Tyler Pauley & Steven Hofacker Blog From Italy - Days 7 to 9

From Sports Information Director, May 23, 2012 | Men's Basketball
by Dan Lukes, dan.lukes@snc.edu, (920) 403-4077

Day 7 - The breakfast tables on the morning of day 7 were buzzing, first because we were going to Rome that morning, and second, because a 5.9 magnitude earthquake had hit in Bologna, Italy. Some people felt quite a shake in the middle of the night, while some didn't feel a thing. It was enough of a shock for us to feel it, but there was no damage to anything/anyone. We left at 9 for Rome, and had 2 stops planned on the 4-hour bus ride. On the second stop, we ran into quite the atmosphere. Rome was hosting a championship soccer match, and fans from the teams (Naples and Juventus) were at the food stop we went to. It was practically shoulder-to-shoulder, and there were almost as many policemen as fans. It provided us with quite the welcoming experience as we entered the historical city of Rome.

We picked up a local tour guide, and began to drive our bus through the city, seeing all of the major attractions. We saw the Colosseum, Pantheon, the Roman Forum, and many other historic attractions. The buildings are truly astounding, and to believe that people built them thousands of years ago with less technology is amazing. We got to the hotel around 4:30, and then had our first Roman pasta dinner at a local restaurant. We walked around to see the city at night, and wanted to see how the Romans lived in the night.

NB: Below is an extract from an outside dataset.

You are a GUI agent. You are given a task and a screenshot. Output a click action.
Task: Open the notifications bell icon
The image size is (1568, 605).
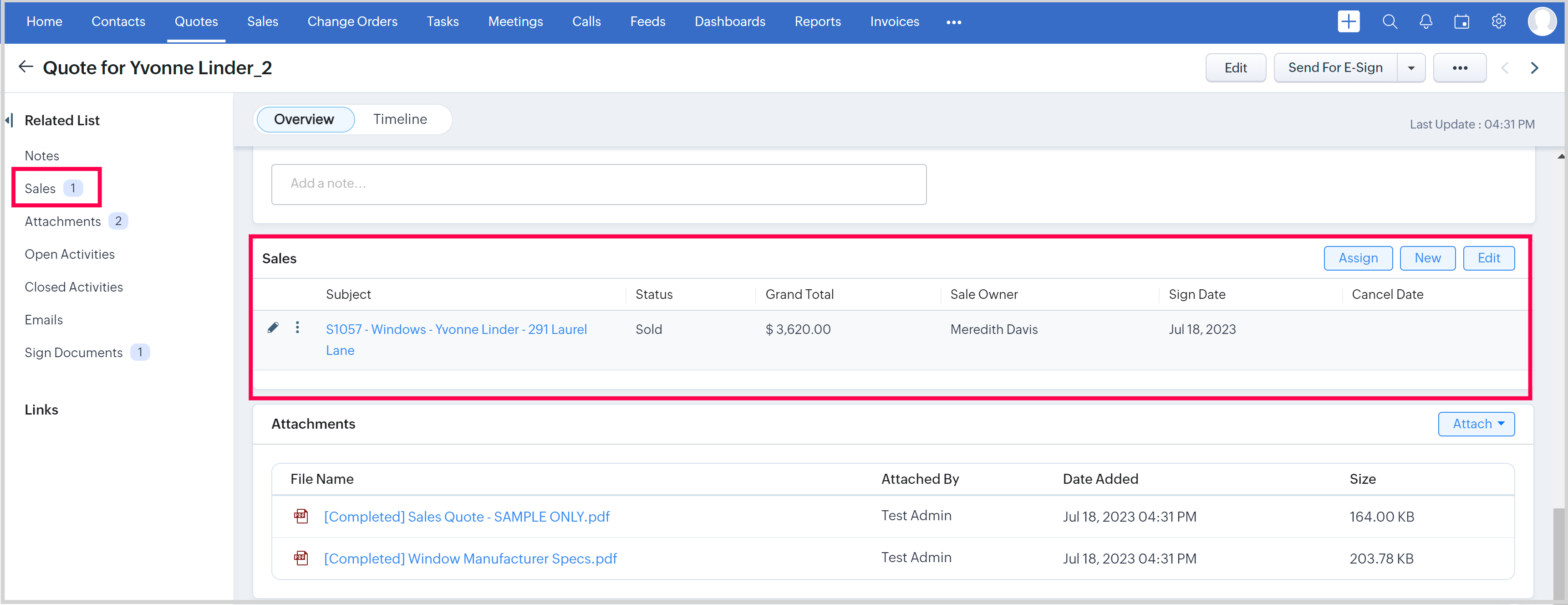[1425, 21]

Day 8 - Day 8 was the earliest we had to wake up, 7:15. We wanted to get a head start on touring the Vatican, because our hotel is only about a 15-minute walk to St. Peter's Basilica. We beat all the lines, and walked right up to security. We had our local tour guide again, and we made our way through the most spectacular building that many of us will ever see in our lives. St. Peter's Basilica is such an immaculate structure, and there are so many ornate mosaics and sculptures that it is impossible to describe. Words cannot accurately describe the beauty of the Basilica. After touring the Basilica, we made our way out and started a foot tour of the Vatican and also Rome. Somehow, we lost the Thorns while leaving St. Peter's and when we tried to explain this to our local tour guide, she didn't quite understand what we were saying. We kept walking, and we never got the chance to stop for food, bathroom, or anything. We were all hungry and were sick of walking on cobblestone streets, but we pressed on, simply to see the beautiful city, and a supermodel on the Spanish Steps.

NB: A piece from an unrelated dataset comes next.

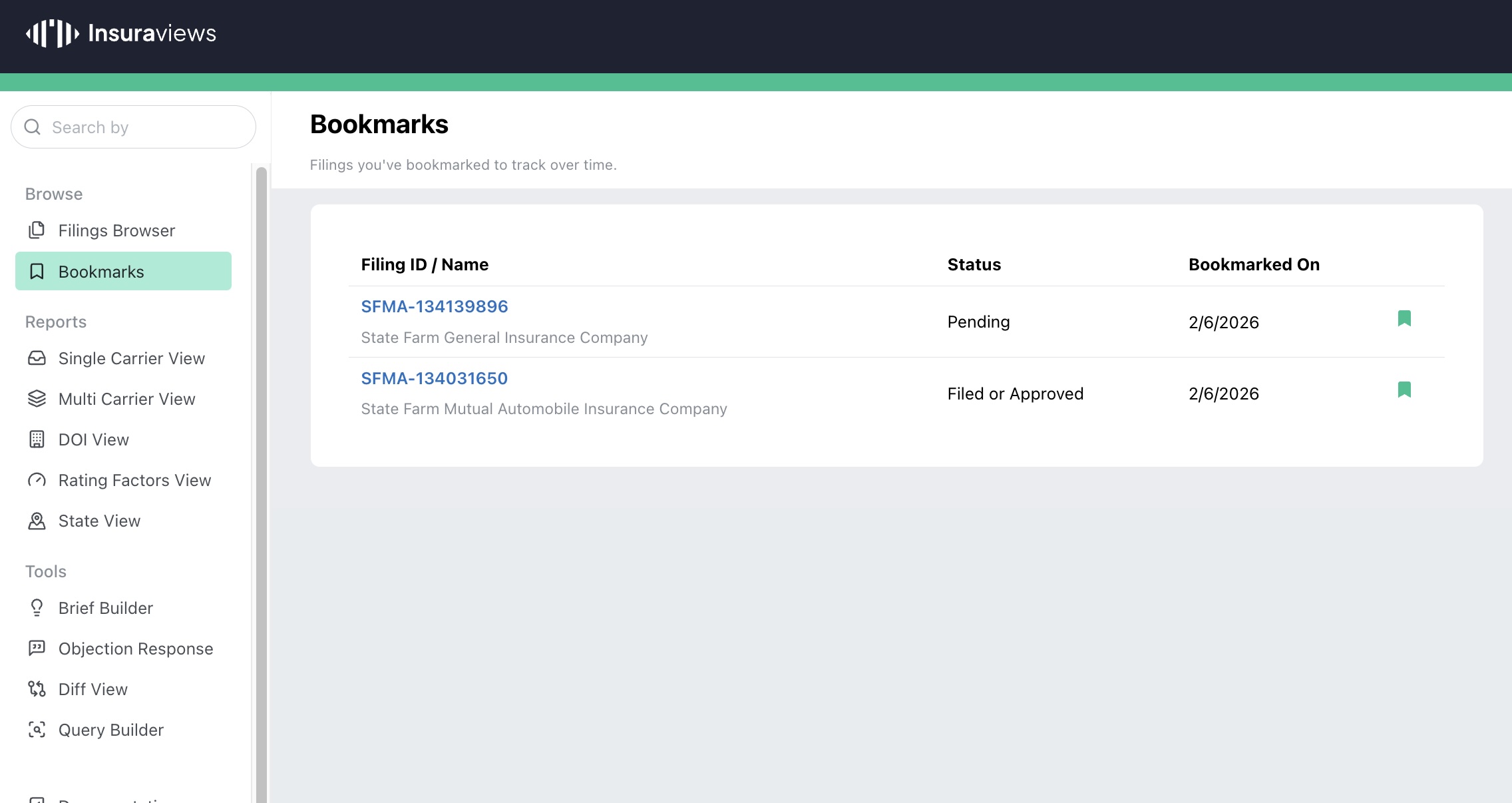
Task: Remove bookmark for filing SFMA-134139896
Action: [1404, 319]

The guided tour ended at 1, and then we were free to go on our own. Some went back to nap, while others wanted to get a closer look at the Vatican. I went up to Cupola of St. Peter's, which provided for some amazing views of the city, and a couple of very tight stairways. The hundreds of stairs were definitely worth it, because the views were priceless. Let's just say I don't think the Cupola would fit the fire-code back in the U.S. Others went to the Colosseum and had a guided tour and learned the history of this amazing building and after had a tour of the Roman Forum. At night, many went to view the lighted up Trevi Fountain in the center of Rome. It was raining, and made for a very eerie scene with the giant statue of Neptune looking out at us. We were all exhausted from walking around all day, and we were all quick to put our feet up in our beds and get ready for our final day in Italy.

Day 9 - Day 9 was considered a free day, but Carolina volunteered to walk us to the lines for the Vatican Museum. Almost everyone was up and left the hotel by 8:15, and the Museum wasn't open until 9. It rained off and on the whole morning, which made waiting in line last pretty long. We got into the Museum shortly after 9, and made our way through the many corridors full of Egyptian and Roman artifacts and art work. All of the corridors eventually lead to the Sistine Chapel, which is full of amazing paintings done by Michelangelo. While many people's attention may be drawn to the beautiful paintings surrounding them, the real attraction should have been the floor. This is because the floor is full of purple marble, which is extremely rare; it has a price value of 300 million euro, or $415 million. The Sistine Chapel was extraordinary, and each of the paintings told an in-depth story.

The rest of the day was free to do with as we pleased. A lot of people went back to the hotel to catch up on some sleep, while others braved the rain to see their last view of the Vatican. We had our farewell dinner at another local restaurant. Many got their last taste of gelato, and socialized in the lobby telling their favorite stories about the trip. While Italy has been amazing, we are ready to get back to America and into our summer routine.

This trip has been a great bonding experience, and it's going to be hard to leave everyone for the summer. We hope you readers out there have enjoyed this blog as much as we have enjoyed bringing it to you.